By webstArmember has saluted, click to view salute photos
On Sat Feb 27, 2016 10:28 AM
Dance was my major motivating factor when getting into physical therapy, and I agree 100% with Theresa and Moonlitefairy06.

I've been working for a few months now, and I think I've seen 1, maybe 2, dancers. I'm not working very hard to market myself in that industry quite yet, though; I want more experience before I say that I "specialize" in dancers.

You really do see a WHOLE range of conditions. In Canada (and my province specifically), my caseload primarily consists of MVA (motor vehicle accidents), WCB (Worker's Compensation Board - people injured while working), CHR (people provided government funded PT after a broken bone, surgery, etc by our health care system) and then private payers with musculoskeletal injuries.

But also know that private practice is only one area of PT. PTs also work in hospitals and acute care, as well as rehabilitation centers. Cardiorespiratory PT deals with patients with lung and heart conditions. You people clear the secretions in their lungs, mobilize after deconditioning and help manage their chronic conditions (cystic fibrosis, COPD, congestive heart failure, etc.) Then there's near PT which helps people recover from neurological injuries. This includes rehab for patients that have suffered from strokes, spinal cord injuries, multiple sclerosis, brain injuries, etc. This is where you may be teaching people how to walk again, or sometimes they will remain wheelchair bound and you need to teach them to be as independent as their condition will allow.
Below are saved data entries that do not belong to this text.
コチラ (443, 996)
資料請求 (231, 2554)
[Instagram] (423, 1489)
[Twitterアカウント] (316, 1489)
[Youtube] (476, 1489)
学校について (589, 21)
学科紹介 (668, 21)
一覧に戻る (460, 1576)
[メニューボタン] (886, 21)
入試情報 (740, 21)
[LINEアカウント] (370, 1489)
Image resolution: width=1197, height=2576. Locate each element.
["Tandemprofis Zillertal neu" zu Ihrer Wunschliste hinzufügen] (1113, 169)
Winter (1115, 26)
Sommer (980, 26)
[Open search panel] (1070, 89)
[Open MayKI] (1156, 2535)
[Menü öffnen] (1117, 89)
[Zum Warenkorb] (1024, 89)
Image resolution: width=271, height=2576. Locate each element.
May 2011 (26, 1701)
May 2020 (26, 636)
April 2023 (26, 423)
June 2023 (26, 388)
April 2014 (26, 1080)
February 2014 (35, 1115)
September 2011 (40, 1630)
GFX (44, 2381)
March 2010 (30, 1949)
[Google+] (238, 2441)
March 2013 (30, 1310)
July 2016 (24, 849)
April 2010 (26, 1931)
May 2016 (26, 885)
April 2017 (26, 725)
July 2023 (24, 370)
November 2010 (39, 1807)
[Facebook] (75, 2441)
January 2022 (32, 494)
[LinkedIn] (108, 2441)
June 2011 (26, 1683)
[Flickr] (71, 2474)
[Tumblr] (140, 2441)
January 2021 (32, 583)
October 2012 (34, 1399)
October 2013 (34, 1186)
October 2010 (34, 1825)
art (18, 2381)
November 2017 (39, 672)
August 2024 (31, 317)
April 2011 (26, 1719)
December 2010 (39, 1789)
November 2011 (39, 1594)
You will learn all three of those areas of PT in school, and some schools may specialize in one more than another. My school (University of Alberta) was a generalist program, so we spent equal time in all areas. And you will be required to participate in practicums and placements in all areas, regardless of which area you prefer.

When it comes to your undergrad, I did kinesiology (might be called human kinetics in the states? I'm not sure). I actually found it to be extremely helpful in preparing me for PT. You learn a LOT about exercise prescription, which for any area of PT is your bread and butter. You learn about physiology and the body's response to exercise, as well as a ton about exercise psychology, anatomy and other areas that really transfer. I'm not sure about in the states, but in Canada, your GPA is your biggest determining factor if you'll get into PT. So, I would suggest that you find a undergrad degree that you're passionate about but that you can also excel in. No point is doing a very difficult degree if you aren't going to get good grades in it.

Let me know if you have any other questions about PT school or kinesiology! I'm happy to help you out. PT school is extremely challenging, but I absolutely LOVE what I do!